(WORK TO DO):
#1 In the church rates debate excerpt, which constituency does Sir John Trelawny represent?
#2 List every person named in the church rates debate excerpt.
#3 Continue the parliamentary debate on church rates, picking up right after its final sentence.

Motion made, and Question proposed— That this House, considering that Church Rates are productive of frequent strife and litigation, and have ceased to be levied in an increasing number of parishes, deems it advisable that they should be wholly discontinued, except for payment of existing charges thereon, and that the maintenance of the Fabric of the Church should be confided to the zeal and liberality of the clergy and laity.

MR. SOTHERON ESTCOURT

said, he was willing to give the hon. Baronet full credit for having acted with a sincere desire to discharge what he felt to be a duty. No doubt he had proposed his Resolutions from a desire to mitigate a calamity which be believed to be impending over the Church, but he did not think the time for introducing them was well chosen. As he understood them, the Resolutions proposed to effect by an abstract declaration that which at a later period of the evening it was proposed to do by means of a Bill. The hon. Baronet assuming that church rates were abolished, thought it desirable to provide some machinery by which the benevolent contributions of Churchmen might be gathered and distributed. But that was assuming what as yet had not been ratified by the voice of that House. He (Mr. Sotheron Estcourt) did not know whether he might not hereafter, if the hon. Baronet the Member for Tavistock (Sir John Trelawny) succeeded in obtaining a second reading for his Bill, propose to do so in Committee. If the total abolition of church rates should be agreed to he would be thankful to any one who would propose some machinery for providing those funds which it would be necessary to obtain from Churchmen. But he would submit to the hon. Baronet that he was rather putting the cart before the horse in proposing those Resolutions at present. The hon. Baronet no doubt desired to point out the machinery he thought would best answer the purpose in the event of such a calamity—for so he (Mr. Sotheron Estcourt) must regard it. The hon. Baronet had had the opportunity he sought, and had discharged what he considered to be his duty in a manner that must have given equal satisfaction to himself and the House, but looking at the state of the paper, and the fact that the previous day had been occupied by a debate upon the very same subject, and bearing in mind that the Resolutions if agreed to could have no practical effect, he (Mr. Sotheron Estcourt) hoped the hon. Baronet would be content with having brought his propositions before the House, and would not press them further.

MR. COWPER

said, that the hon. Baronet had done well in propounding a complete scheme for systematically organizing the voluntary maintenance of churches. The House was evidently advancing towards the total abolition of church rates. It must be total, but it need not be unconditional. Before they agreed to the abolition, they were bound to consider whether the voluntary principle could have free scope amidst existing institutions; and what conditions must be admitted in order to secure to it liberty of action. He had no doubt that if the maintenance of the fabric of the Church of England was thrown on the voluntary zeal and liberality of Churchmen there would be a satisfactory and efficient response to that appeal, and that few churches would fall into decay, at least in places where they were needed. But if a Bill of the hon. Baronet the Member for Tavistock for the total abolition should pass in its present shape, how could it be expected that a parish church would be maintained by persons who did not know to whom they were to entrust their contributions, who did not know how the money was to he spent, who had no machinery by which their zeal could attain the desired object. The hon. Baronet suggested a plan by which the parish churches in England, could be placed on an equality, and have the same advantages as the chapels built under trusts, whether belonging to the Church of England or to Dissenters. And such a plan as he bad sketched out was calculated to attain the object. It would secure a permanent corporation, with perpetual succession in every parish, and would give to persons who took sufficient interest in the Church to contribute their money to its maintenance—the security that their money would be spent under the control and by the direction of those who contributed it. But under present circumstances he joined in the suggestion that had been made, that the hon. Baronet would not attain any useful object by persevering in his Motion.

(DATA):
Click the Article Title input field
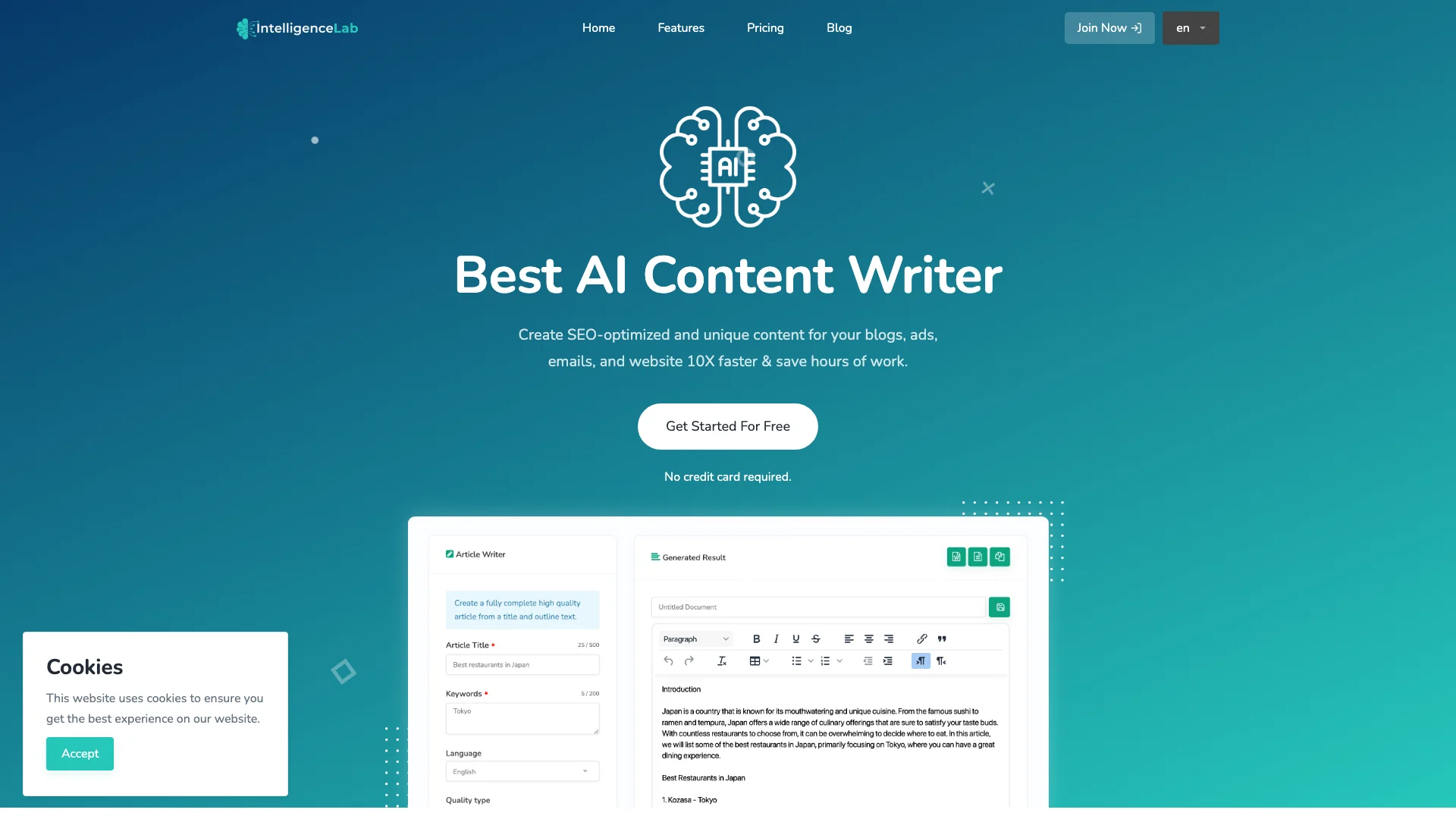The height and width of the screenshot is (819, 1456). coord(522,665)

(ANSWERS BELOW):
#1 Tavistock.

#2 Mr. Sotheron Estcourt, Sir John Trelawny, Mr. Cowper

#3
MR. NEWDEGATE

said, that as a very humble member of the Church of England, he wished to express his concurrence with what had fallen from the right hon. Member who had just spoken. In fairness to the members of the Church of England, who valued the Establishment, which afforded accommodation to all who chose to avail themselves of it, he begged of the hon. Baronet to leave their hands free to provide what was necessary, if it should be the will of Parliament to alienate without compensation the provision hitherto made by the law for the service of the Church. The hon. Baronet, unintentionally no doubt, would place a limit on the really liberal feeling of Churchmen. He (Mr. Newdegate) valued the Church as a national Establishment, and as such he humbly tried to support her. He did not wish to confine the government of that Church to those who professed themselves to be Churchmen; but, trusting that she would continue to be the national Establishment, he hoped the hon. Baronet would not try to restrict the Church of aid from voluntary sources. He merely wished to enter his protest against what appeared to him to be a limit on the charitable benevolence of individual Churchmen which he was sure the hon. Baronet did not intend, but which might still be inferred from his Resolutions.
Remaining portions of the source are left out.